> **Brief**
Only the number is needed. Please count the lines below in which the word "agent" occurs.

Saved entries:

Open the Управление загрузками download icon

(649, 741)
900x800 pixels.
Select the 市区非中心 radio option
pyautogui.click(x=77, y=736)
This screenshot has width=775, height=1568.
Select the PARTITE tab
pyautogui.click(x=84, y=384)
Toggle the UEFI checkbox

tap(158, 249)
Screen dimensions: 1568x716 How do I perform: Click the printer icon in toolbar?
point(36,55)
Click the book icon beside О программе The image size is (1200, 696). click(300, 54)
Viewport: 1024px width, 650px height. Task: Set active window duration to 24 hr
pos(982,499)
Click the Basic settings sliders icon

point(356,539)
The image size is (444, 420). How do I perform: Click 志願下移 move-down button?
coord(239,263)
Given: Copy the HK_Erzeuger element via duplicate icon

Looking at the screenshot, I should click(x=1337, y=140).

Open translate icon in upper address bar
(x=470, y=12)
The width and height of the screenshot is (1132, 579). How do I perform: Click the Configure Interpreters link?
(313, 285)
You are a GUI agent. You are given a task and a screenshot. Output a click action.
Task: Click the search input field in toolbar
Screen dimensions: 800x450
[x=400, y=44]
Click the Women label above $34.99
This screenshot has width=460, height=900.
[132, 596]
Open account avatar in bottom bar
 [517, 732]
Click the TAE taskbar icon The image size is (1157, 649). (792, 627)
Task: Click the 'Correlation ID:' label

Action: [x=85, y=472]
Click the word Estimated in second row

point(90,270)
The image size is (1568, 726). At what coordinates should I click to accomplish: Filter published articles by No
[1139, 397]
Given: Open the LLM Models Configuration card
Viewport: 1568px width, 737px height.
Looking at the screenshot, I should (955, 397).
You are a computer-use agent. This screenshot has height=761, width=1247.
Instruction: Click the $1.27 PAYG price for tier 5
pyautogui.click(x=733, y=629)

> **Written response**
2